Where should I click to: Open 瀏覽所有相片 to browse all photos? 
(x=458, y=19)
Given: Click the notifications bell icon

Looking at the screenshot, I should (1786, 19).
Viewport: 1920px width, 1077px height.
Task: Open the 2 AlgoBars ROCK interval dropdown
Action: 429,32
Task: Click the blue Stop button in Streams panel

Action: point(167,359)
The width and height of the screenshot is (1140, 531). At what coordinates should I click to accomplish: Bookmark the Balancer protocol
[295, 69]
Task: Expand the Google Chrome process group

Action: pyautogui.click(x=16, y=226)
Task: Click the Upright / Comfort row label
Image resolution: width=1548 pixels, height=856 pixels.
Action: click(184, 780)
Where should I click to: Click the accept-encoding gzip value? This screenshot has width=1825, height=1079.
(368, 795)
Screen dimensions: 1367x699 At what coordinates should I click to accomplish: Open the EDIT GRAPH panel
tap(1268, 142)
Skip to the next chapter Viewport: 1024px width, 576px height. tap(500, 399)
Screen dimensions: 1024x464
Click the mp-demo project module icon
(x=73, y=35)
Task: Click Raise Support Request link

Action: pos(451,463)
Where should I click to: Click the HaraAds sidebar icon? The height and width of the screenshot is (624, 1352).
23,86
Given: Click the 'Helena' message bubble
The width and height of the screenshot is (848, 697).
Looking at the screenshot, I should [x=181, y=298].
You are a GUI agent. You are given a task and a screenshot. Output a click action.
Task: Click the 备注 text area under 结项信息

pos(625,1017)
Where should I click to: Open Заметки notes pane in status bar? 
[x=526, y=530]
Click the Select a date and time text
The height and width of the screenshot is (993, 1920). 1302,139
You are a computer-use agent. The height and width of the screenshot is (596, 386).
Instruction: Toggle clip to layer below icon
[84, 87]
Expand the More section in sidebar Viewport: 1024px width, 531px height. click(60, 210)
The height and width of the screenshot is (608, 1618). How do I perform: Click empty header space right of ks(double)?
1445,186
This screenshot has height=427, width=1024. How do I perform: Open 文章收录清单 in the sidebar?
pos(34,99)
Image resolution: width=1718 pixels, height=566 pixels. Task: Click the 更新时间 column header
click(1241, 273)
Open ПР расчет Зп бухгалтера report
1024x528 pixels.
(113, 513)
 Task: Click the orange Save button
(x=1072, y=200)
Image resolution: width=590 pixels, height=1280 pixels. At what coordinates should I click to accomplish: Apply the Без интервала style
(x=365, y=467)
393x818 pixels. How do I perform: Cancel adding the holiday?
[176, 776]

···

» What is being asked
Copy each line exactly, beginning at the one with "Task: Expand the Google Chrome process group" and stopping after the last line of the entries. Include nothing else.

» Exercise response
Task: Expand the Google Chrome process group

Action: pyautogui.click(x=16, y=226)
Task: Click the Upright / Comfort row label
Image resolution: width=1548 pixels, height=856 pixels.
Action: click(184, 780)
Where should I click to: Click the accept-encoding gzip value? This screenshot has width=1825, height=1079.
(368, 795)
Screen dimensions: 1367x699 At what coordinates should I click to accomplish: Open the EDIT GRAPH panel
tap(1268, 142)
Skip to the next chapter Viewport: 1024px width, 576px height. tap(500, 399)
Screen dimensions: 1024x464
Click the mp-demo project module icon
(x=73, y=35)
Task: Click Raise Support Request link

Action: pos(451,463)
Where should I click to: Click the HaraAds sidebar icon? The height and width of the screenshot is (624, 1352).
23,86
Given: Click the 'Helena' message bubble
The width and height of the screenshot is (848, 697).
Looking at the screenshot, I should [x=181, y=298].
You are a GUI agent. You are given a task and a screenshot. Output a click action.
Task: Click the 备注 text area under 结项信息

pos(625,1017)
Where should I click to: Open Заметки notes pane in status bar? 
[x=526, y=530]
Click the Select a date and time text
The height and width of the screenshot is (993, 1920). 1302,139
You are a computer-use agent. The height and width of the screenshot is (596, 386).
Instruction: Toggle clip to layer below icon
[84, 87]
Expand the More section in sidebar Viewport: 1024px width, 531px height. click(60, 210)
The height and width of the screenshot is (608, 1618). How do I perform: Click empty header space right of ks(double)?
1445,186
This screenshot has height=427, width=1024. How do I perform: Open 文章收录清单 in the sidebar?
pos(34,99)
Image resolution: width=1718 pixels, height=566 pixels. Task: Click the 更新时间 column header
click(1241, 273)
Open ПР расчет Зп бухгалтера report
1024x528 pixels.
(113, 513)
 Task: Click the orange Save button
(x=1072, y=200)
Image resolution: width=590 pixels, height=1280 pixels. At what coordinates should I click to accomplish: Apply the Без интервала style
(x=365, y=467)
393x818 pixels. How do I perform: Cancel adding the holiday?
[176, 776]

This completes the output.